MARY WILLINGHAM: Well, I did talk about the fraud on the inside, trying to make changes from the inside. And I even feel that I tried to go up the chain in an appropriate human resource kind of way. But it was clear to me that it was a cover-up. And the real losers in all of it are not the faculty, or the administrators, or the NCAA, the real losers are the students themselves. And that's who I'm supposed to be hired to serve, that's who I'm serving. And so, really, I did an injustice myself to those students for many years. And I just decided that it was time to tell the story, and maybe it'll make a difference, I don't know. I need other people to stand up with me and tell this story, because it's happening all over the country.
BRAD WOLVERTON: One of the things, one of the main themes you write about, is the exploitation of black athletes. And there's obviously a lot of racial tensions now on college campuses. How could colleges do sort of a better job of confronting racism and particularly helping black athletes get a lot more meaningful education?
MARY WILLINGHAM: Yeah, I mean it's sad in this country. No, racism is alive and well. I truly believe that and certainly in North Carolina, we've got some serious problems. Were so afraid. We're afraid to even have these conversations. I'm hopeful that this next generation, this generation of students now and after will be more open to having the conversation.

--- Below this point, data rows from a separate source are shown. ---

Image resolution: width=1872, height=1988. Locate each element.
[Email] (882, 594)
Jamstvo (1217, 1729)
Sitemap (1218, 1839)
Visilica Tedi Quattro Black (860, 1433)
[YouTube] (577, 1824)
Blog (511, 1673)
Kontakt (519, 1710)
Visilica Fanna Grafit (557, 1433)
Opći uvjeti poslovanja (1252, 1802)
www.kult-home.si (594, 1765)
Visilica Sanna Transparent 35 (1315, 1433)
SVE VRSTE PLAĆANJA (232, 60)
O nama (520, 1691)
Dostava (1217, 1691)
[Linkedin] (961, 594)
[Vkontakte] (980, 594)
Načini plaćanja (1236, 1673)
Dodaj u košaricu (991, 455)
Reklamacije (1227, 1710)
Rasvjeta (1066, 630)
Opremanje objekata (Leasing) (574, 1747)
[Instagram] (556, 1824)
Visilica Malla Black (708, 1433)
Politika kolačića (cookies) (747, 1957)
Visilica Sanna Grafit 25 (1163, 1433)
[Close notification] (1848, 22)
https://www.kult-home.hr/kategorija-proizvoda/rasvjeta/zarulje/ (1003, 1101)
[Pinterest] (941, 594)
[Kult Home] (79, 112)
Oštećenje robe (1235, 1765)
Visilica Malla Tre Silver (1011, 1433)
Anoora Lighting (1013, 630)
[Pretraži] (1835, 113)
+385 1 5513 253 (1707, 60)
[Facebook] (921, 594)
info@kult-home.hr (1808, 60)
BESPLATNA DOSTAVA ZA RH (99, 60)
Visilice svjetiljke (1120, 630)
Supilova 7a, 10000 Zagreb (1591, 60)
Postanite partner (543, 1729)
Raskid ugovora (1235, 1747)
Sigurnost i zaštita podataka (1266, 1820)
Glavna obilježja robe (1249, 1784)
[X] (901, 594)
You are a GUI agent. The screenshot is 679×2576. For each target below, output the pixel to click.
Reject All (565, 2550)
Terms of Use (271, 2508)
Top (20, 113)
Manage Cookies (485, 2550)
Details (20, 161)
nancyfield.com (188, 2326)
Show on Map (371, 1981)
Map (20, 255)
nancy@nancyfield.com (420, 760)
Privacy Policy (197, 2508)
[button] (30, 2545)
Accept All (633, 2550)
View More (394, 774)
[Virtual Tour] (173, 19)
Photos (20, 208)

But the bottom line is, that we have a group of people in this country, black males, who are not getting the public education that we promised them, K12, and they're not part of our economy either. So we really need to focus there, and spend some time trying to figure out how we can make intentional changes with that particular problem. And it starts all the way back in kindergarten.
BRAD WOLVERTON: So if you were in an athletic department right now, worked in academic services somewhere, and you saw some bad stuff going on, what would you do? What advice would you give to people who see things like you saw?
MARY WILLINGHAM: Well, I mean, I would first go and report the problems to my boss and to the athletic director, and try to get in touch with the provost or the chancellor and let them know. And remind them of the North Carolina case, and how it really should have been handled right away from the very beginning in 2010. And we wouldn't be sitting here having this conversation now if it had been handled that way.
And if that doesn't work, I'd say make sure that you get evidence, because we need the facts. We need full disclosure and transparency, and the only way to get that is from looking at the transcripts and you can de-identify them. I've never identified a student. We didn't do it in our book Cheated, and I didn't do it during all the time that I've been speaking out. There's no reason to do that. Everything can be de-identified, and we can see what's really happening when we look at the transcripts.
BRAD WOLVERTON: You spent a lot of time here in Washington in recent months, what's next for you?
MARY WILLINGHAM: Well, I have a literacy program that I'd like to get back to. I'd like to be able to do a platform, an online platform, that reaches back to fourth, fifth grade middle schoolers who are playing sport, and that's most kids that are playing sport at that age, and try to see if we can bring up some basic reading and writing skills to help these young people get prepared for a real education, the real education that they deserve.
There's also a potential for the President's Commission. I'm working with the Drake Group still. There's another group of faculty now, Care, that have gotten together. Jay Smith, my co-author and I are also always writing on our blog and talking about what we think could potentially happen. We'd both like to visit universities and colleges across the campus and share the information that we write about in Cheated. And it's possible that we have a movie deal, and that'd be very exciting. So just make so many more people have access to this story so that the conversation can continue to grow.
BRAD WOLVERTON: Thanks for joining us today, Mary.
MARY WILLINGHAM: Thanks for having me.